カーボンニュートラルニュース vol.79

(2026.04.13)


伏木富山港で国内初となる
水素のモーダルコンビネーション輸送実証
関西-富山間を海上と貨車で輸送


 富山県は(一社)富山水素エネルギー促進協議会(事務局:北酸㈱)に委託して、2026年度下期に、伏木富山港を活用した水素のモーダルコンビネーション(複数の輸送手段の最適な組み合わせ)輸送実証を行う。

コロンブス2604
水素モーダルコンビネーション輸送実証のイメージ図

 まず神戸港から、圧縮水素を充填した水素カードル(1、2カードル程度を予定)をコンテナ内船舶で伏木富山港まで運ぶ。水素ステーションなどで水素を利用した後に、今度は空になった水素カードルをコンテナに格納し、県内の貨物駅から鉄道輸送で関西まで戻すというもので、海上と貨車を組み合わせたコンテナによる水素のモーダルコンビネーション輸送は国内初の試みとなる。

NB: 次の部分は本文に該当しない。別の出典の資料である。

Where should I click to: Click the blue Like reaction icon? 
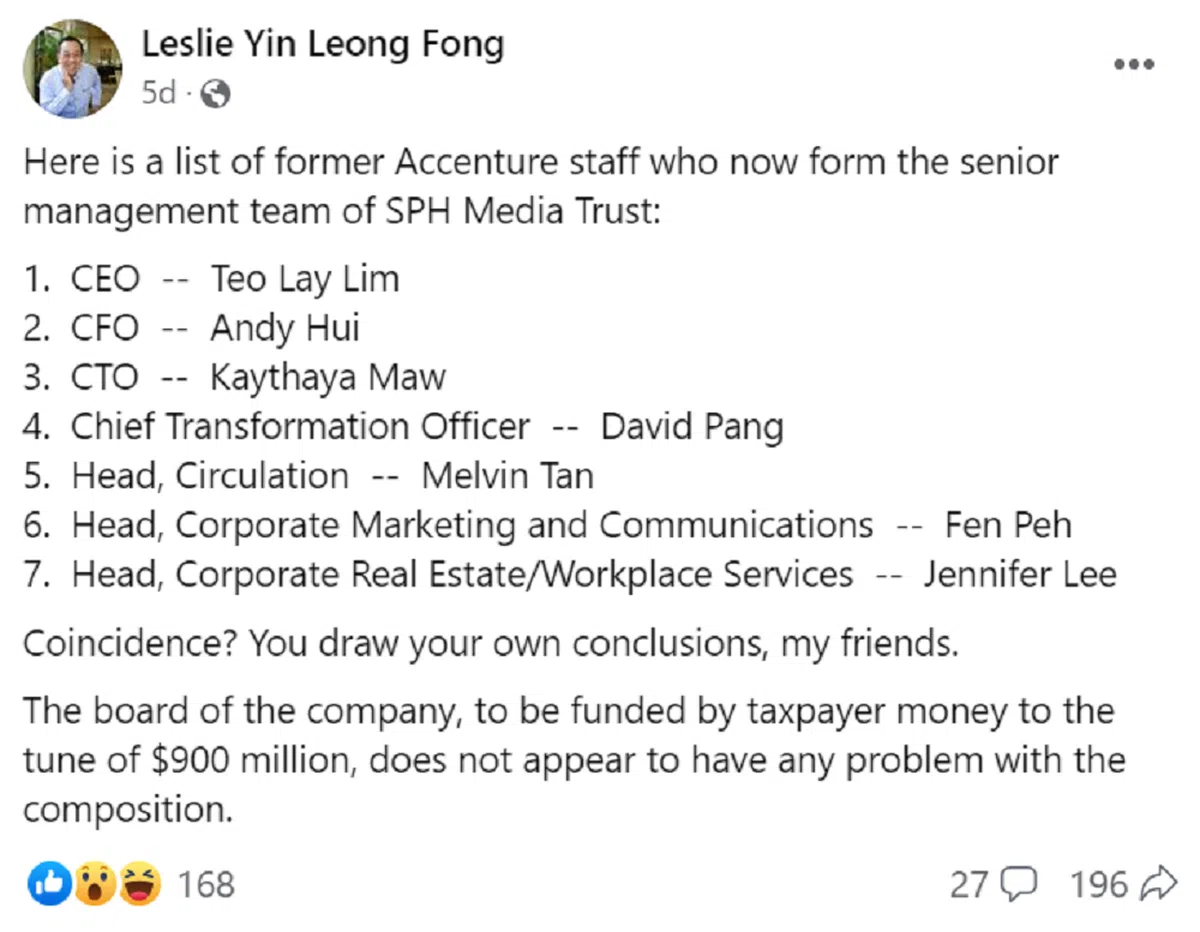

 港湾や貨物駅での輸送や貯蔵など、そうしたさまざまな条件下での「実証を通じて基幹輸送に必要な法的要件整理や課題抽出を行うことが目的」(北酸㈱環境エネルギー部)という。

 富山県は石川、福井県とも連携して地域産業の脱炭素化に向けて水素の利活用を掲げ、地域外からの水素調達を計画しているが、「将来の需要を見込んで、まずは受け入れ体制を整えていきたい」(県商工労働部エネルギー政策課)としている。